Romance sobre a loucura e a tragédia. Humbert Humbert, um personagem autor, conta em seu diário a história da sua vida amorosa. A trágica morte da mãe, atingida por um raio. E a morte de seu primeiro amor, também na infância. 

Depois de tais acontecimentos, o decorrer de sua vida passa como quem dorme e segue passos soltos. Guiado por uma jornada sem propósito, ele estuda, faz ensaios sobre literatura francesa para ingleses e atinge algum reconhecimento. O vazio, contudo, leva sua vida amorosa ao mero flertar com os prazeres de prostitutas. Sem envolvimento sério, ou sentimentos de apego por nenhuma pessoa.

Em um momento da história, há um ponto de inflexão quando conhece uma meretriz de tez juvenil, a qual traz-lhe a vida por alguns instantes. É uma paixão fugaz, mas inicia a sua descoberta sobre as suas preferências amorosas. 

A descoberta pela loucura ao amor juvenil o coloca em situações de risco. Esse ainda não era o momento do auge de sua loucura. Dessa forma, ele opta por um casamento medíocre com uma francesa. Esse acaba de forma quase cômica. Uma  traição da mulher confessada. A conversa com o amante. E a raiva incontida no meio do coração de um Humbert, mais uma vez, traído pelo amor.

O monstro de Humbert cresce a cada passo trágico de sua vida. E a busca pelo amor das jovens ninfetas passa a ser o seu único prazer. Essa loucura o leva a se internar diversas vezes em sanatórios e, mesmo, viajar para o ártico. 

Tudo muda, contudo, quando, em uma viagem para Ramsdale, já estando nos Estados Unidos, ele conhece a jovem Dolores Haze. A chamada Lolita passa a ser objeto exclusivo de seu fascínio. Ele mora alguns meses como hóspede na casa de Charlotte, a mãe viúva de Lolita. Ali, a loucura aumenta como patas de aranha que executam um plano frio pela sua presa, por uma teia de conjecturas obscuras. 

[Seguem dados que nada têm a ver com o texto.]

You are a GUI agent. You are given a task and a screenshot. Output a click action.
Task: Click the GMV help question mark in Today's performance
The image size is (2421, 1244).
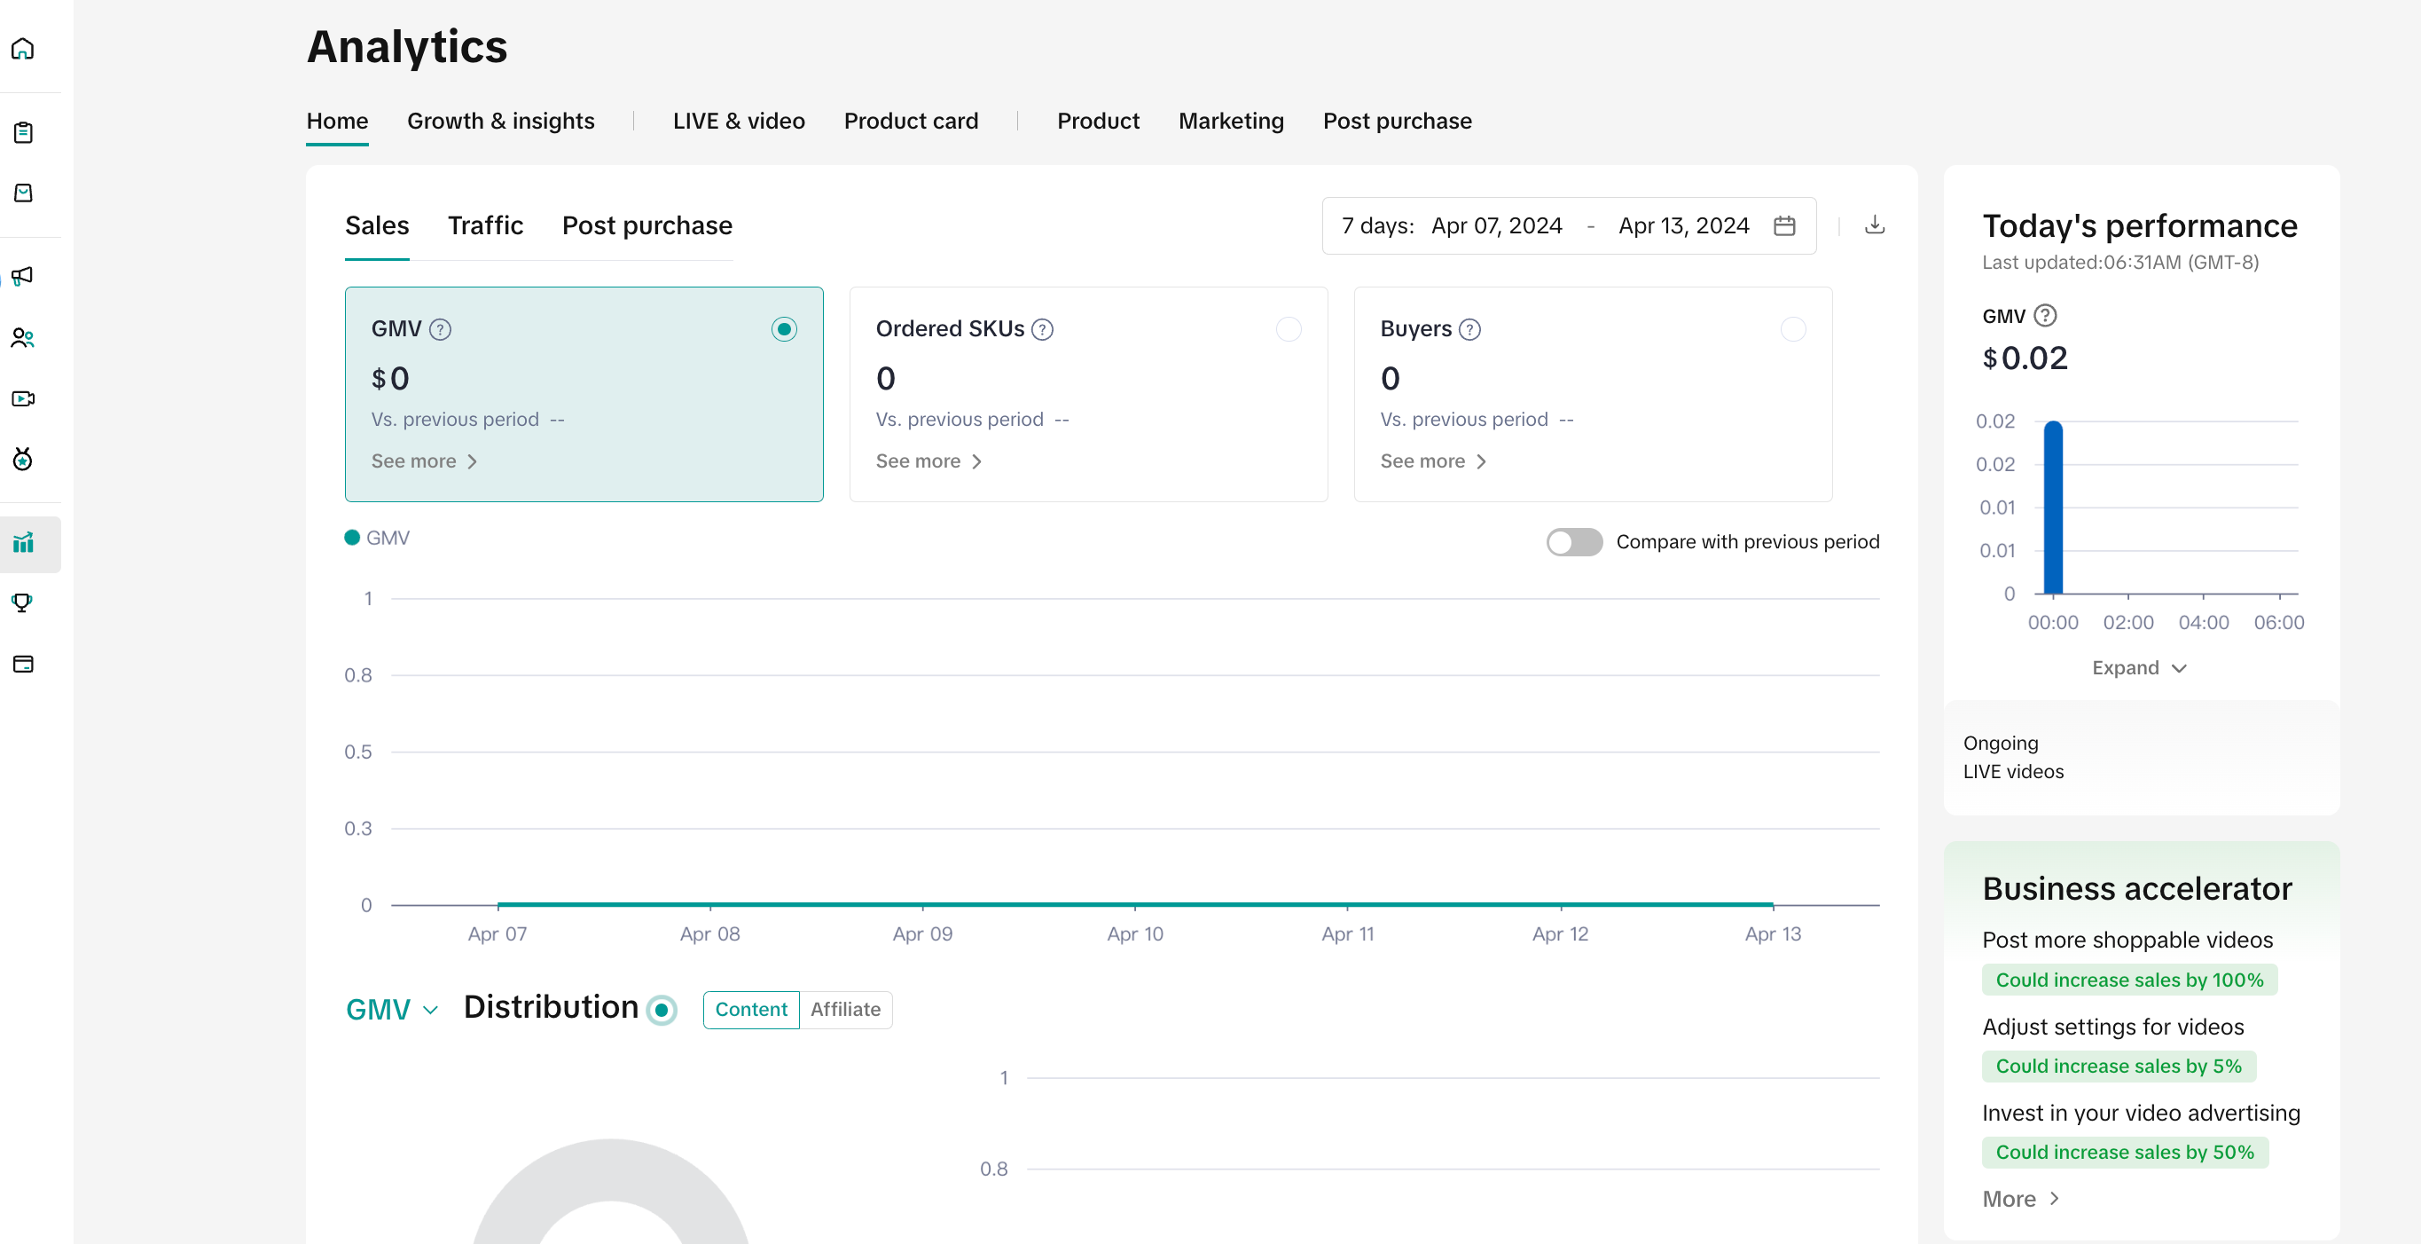(2045, 316)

A morte da mãe, a estranha adoção, as viagens, o primeiro ato. Um monstro que encarcera a donzela em seu amor maluco. Dessa forma, se passam os próximos dois anos, até o plano e a fuga. 

Lolita, donzela impura, cuja inocência a fez perder a infância. Se apaixona pelo próprio tio. Que tira a amada para todo o sempre dos braços de Humbert. A busca contínua e o trabalho de detetive, não são suficientes. Já era tarde. Lolita não pertencia mais ao velho Humbert.

O fim fecha a história como ela se inicia. A morte e a loucura permeiam todo o livro. Uma tragédia que, em 1500, seria tratada como cavalaria, mas em 1950 é um caso devasso de pedofilia e incesto. 

Os primeiros capítulos, levaram o livro a não ser aceito pela maioria das editoras. Nabokov, apesar de russo, só conseguiu publicar o seu livro em uma editora de temas pornográficos nos Estados Unidos. Apesar disso, como o próprio autor diz, o livro não é sobre sexo. Alguns anos se passaram para a história ser reconhecida como um clássico da literatura universal. “A única história de amor convincente de nosso século”, segundo Vanity Fair.